Records excerpted from a collection:
_ _ _ _ _ _ _

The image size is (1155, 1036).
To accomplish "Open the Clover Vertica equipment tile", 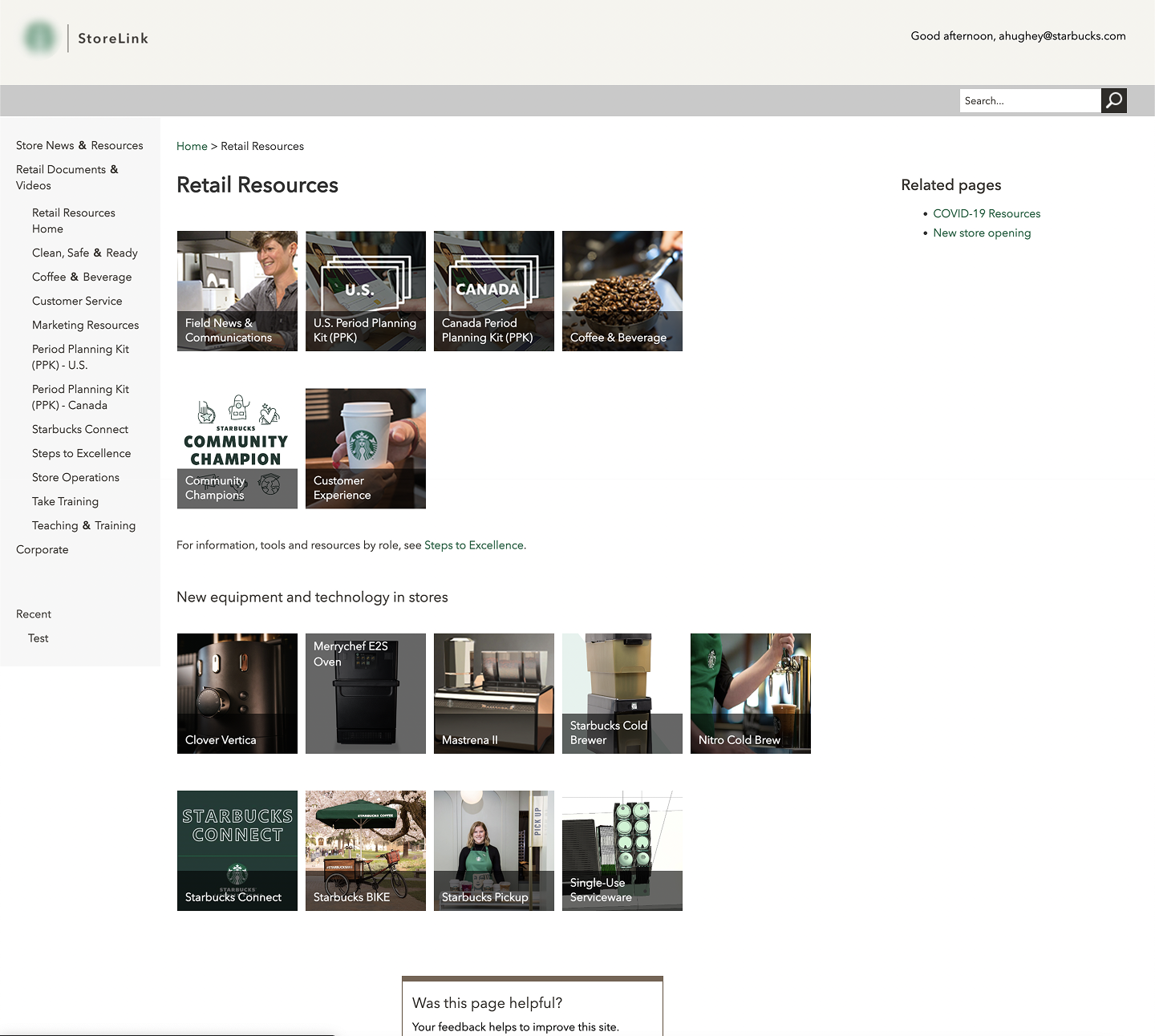I will (237, 693).
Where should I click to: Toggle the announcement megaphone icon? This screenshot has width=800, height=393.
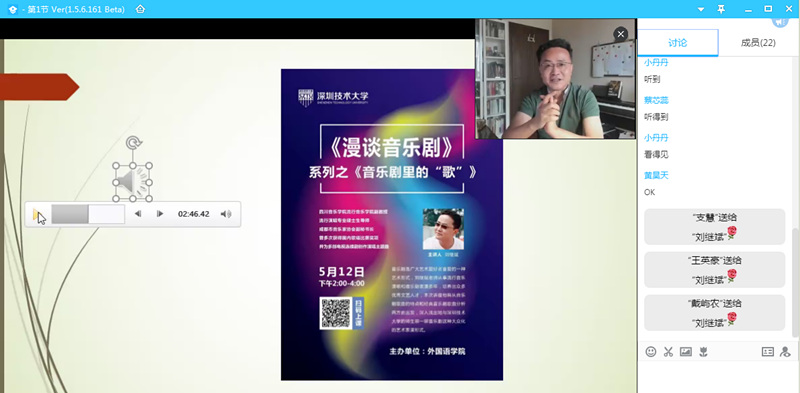point(780,22)
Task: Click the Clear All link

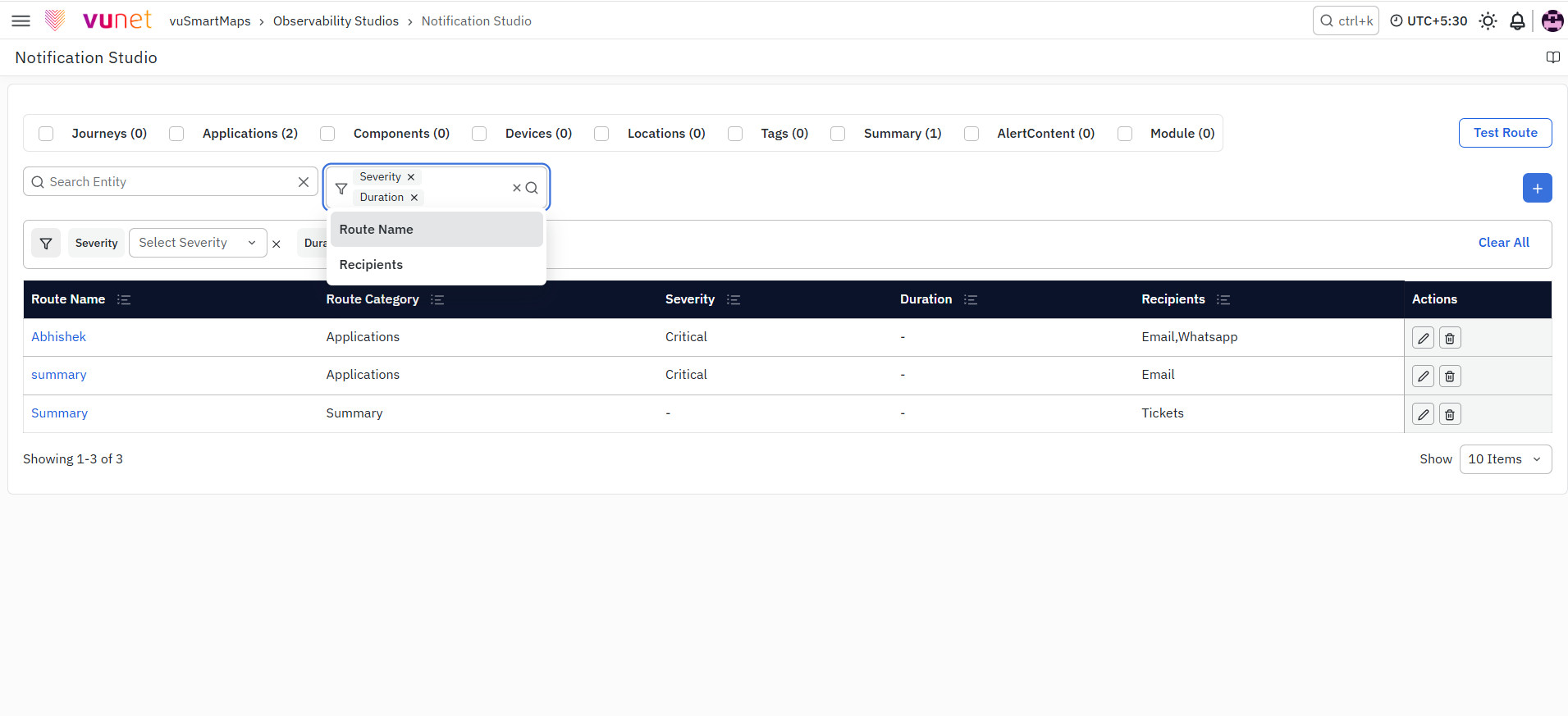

_ _ _ _ _ _ _

Your task is to transcribe, exactly and without additions, every line from the one that contains "Where should I" to the end of the entries above, both included. Omit all pictures.

Where should I click to: Toggle the announcement megaphone icon? This screenshot has width=800, height=393.
point(780,22)
Task: Click the Clear All link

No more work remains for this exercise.